- **What you are asked to do**:
Edit the items from the line containing "You are a GUI" through the line containing "Action: [87, 521]" by replacing "dropdown" with "drop-down menu", and give back only those lines with nothing else changed.

- **Entries supplied**:
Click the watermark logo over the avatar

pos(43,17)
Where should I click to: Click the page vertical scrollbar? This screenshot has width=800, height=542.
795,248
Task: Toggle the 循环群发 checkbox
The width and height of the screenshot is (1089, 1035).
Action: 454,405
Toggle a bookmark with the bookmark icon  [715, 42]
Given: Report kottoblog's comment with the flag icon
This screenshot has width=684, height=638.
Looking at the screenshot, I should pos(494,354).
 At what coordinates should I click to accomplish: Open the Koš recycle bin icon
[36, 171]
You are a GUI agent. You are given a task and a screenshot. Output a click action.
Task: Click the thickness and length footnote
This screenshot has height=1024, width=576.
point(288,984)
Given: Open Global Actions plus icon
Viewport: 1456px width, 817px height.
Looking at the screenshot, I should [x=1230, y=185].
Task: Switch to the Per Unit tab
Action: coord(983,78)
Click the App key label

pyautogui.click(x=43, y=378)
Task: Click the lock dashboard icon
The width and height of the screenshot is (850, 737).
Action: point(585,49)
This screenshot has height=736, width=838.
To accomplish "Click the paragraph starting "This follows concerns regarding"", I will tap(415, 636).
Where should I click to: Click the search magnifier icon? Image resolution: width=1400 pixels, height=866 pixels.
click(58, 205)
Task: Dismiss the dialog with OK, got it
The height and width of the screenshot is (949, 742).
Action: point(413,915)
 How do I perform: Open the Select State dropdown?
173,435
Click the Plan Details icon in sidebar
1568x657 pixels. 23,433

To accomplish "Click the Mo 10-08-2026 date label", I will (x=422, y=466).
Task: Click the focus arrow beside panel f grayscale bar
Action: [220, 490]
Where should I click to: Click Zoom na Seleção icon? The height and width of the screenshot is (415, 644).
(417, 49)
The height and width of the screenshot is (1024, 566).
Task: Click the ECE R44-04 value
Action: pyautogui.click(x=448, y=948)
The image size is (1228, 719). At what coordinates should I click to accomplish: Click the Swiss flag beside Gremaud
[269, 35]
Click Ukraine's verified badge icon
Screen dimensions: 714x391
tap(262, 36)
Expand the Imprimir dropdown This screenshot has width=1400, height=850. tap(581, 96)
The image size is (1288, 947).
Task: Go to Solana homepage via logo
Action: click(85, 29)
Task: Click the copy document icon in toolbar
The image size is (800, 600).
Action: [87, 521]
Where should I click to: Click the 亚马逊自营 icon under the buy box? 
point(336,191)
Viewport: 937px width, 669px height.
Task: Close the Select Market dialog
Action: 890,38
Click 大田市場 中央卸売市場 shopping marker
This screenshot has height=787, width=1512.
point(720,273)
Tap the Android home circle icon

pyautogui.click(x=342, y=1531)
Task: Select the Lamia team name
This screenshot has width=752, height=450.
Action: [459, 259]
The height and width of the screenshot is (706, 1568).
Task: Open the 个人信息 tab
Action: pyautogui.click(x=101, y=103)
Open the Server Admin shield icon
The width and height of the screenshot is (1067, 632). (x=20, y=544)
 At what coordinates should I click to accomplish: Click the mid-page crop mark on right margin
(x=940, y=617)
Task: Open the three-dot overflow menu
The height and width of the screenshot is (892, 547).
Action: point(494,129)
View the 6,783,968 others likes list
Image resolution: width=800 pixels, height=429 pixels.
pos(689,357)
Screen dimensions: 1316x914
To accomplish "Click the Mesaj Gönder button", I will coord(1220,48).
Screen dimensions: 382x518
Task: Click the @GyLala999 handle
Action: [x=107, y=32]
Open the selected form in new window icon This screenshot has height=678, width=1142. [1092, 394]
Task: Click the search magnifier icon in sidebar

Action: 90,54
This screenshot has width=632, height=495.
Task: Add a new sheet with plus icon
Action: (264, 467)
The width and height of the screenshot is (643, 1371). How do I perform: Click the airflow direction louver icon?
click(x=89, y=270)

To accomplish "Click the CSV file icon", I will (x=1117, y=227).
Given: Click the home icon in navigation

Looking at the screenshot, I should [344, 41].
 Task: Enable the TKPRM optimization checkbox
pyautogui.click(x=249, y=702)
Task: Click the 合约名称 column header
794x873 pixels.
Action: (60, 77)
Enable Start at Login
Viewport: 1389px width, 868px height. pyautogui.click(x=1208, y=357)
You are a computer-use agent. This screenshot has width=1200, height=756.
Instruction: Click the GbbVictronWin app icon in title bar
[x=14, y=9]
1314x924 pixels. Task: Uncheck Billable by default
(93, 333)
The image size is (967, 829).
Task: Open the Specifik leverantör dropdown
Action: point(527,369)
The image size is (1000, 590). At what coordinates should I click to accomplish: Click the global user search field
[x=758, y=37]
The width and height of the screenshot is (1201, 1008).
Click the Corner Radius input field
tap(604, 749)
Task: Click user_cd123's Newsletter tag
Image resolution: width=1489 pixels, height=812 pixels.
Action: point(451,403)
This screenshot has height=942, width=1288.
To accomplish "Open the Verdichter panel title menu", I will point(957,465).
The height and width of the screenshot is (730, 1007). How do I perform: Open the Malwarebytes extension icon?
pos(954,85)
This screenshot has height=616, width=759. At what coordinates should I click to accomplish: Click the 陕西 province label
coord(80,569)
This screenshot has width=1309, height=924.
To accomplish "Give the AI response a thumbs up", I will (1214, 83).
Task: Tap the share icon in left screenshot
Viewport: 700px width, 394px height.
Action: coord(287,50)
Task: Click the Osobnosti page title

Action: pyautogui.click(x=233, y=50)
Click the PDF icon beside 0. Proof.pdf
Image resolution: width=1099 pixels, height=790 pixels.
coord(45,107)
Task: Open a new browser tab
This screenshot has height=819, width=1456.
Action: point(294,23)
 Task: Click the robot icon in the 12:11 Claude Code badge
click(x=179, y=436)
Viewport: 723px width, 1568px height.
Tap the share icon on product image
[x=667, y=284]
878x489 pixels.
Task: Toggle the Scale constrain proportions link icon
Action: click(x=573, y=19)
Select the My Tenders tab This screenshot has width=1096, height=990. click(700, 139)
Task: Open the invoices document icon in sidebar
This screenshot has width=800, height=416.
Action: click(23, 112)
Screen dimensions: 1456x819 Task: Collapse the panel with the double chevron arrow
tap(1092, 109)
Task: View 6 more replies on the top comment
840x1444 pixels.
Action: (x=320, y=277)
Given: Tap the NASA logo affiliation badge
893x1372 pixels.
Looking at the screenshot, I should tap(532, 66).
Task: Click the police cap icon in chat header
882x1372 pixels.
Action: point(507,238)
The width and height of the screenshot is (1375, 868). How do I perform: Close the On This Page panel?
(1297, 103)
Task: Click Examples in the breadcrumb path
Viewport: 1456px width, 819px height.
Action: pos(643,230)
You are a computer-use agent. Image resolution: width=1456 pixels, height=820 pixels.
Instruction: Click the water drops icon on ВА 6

- **Output of the task**:
You are a GUI agent. You are given a task and a screenshot. Output a click action.
Task: Click the thickness and length footnote
This screenshot has height=1024, width=576.
point(288,984)
Given: Open Global Actions plus icon
Viewport: 1456px width, 817px height.
Looking at the screenshot, I should [x=1230, y=185].
Task: Switch to the Per Unit tab
Action: coord(983,78)
Click the App key label

pyautogui.click(x=43, y=378)
Task: Click the lock dashboard icon
The width and height of the screenshot is (850, 737).
Action: point(585,49)
This screenshot has height=736, width=838.
To accomplish "Click the paragraph starting "This follows concerns regarding"", I will tap(415, 636).
Where should I click to: Click the search magnifier icon? Image resolution: width=1400 pixels, height=866 pixels.
click(58, 205)
Task: Dismiss the dialog with OK, got it
The height and width of the screenshot is (949, 742).
Action: point(413,915)
 How do I perform: Open the Select State drop-down menu?
173,435
Click the Plan Details icon in sidebar
1568x657 pixels. 23,433

To accomplish "Click the Mo 10-08-2026 date label", I will (x=422, y=466).
Task: Click the focus arrow beside panel f grayscale bar
Action: [220, 490]
Where should I click to: Click Zoom na Seleção icon? The height and width of the screenshot is (415, 644).
(417, 49)
The height and width of the screenshot is (1024, 566).
Task: Click the ECE R44-04 value
Action: pyautogui.click(x=448, y=948)
The image size is (1228, 719). At what coordinates should I click to accomplish: Click the Swiss flag beside Gremaud
[269, 35]
Click Ukraine's verified badge icon
Screen dimensions: 714x391
tap(262, 36)
Expand the Imprimir drop-down menu This screenshot has width=1400, height=850. tap(581, 96)
The image size is (1288, 947).
Task: Go to Solana homepage via logo
Action: click(85, 29)
Task: Click the copy document icon in toolbar
The image size is (800, 600).
Action: [87, 521]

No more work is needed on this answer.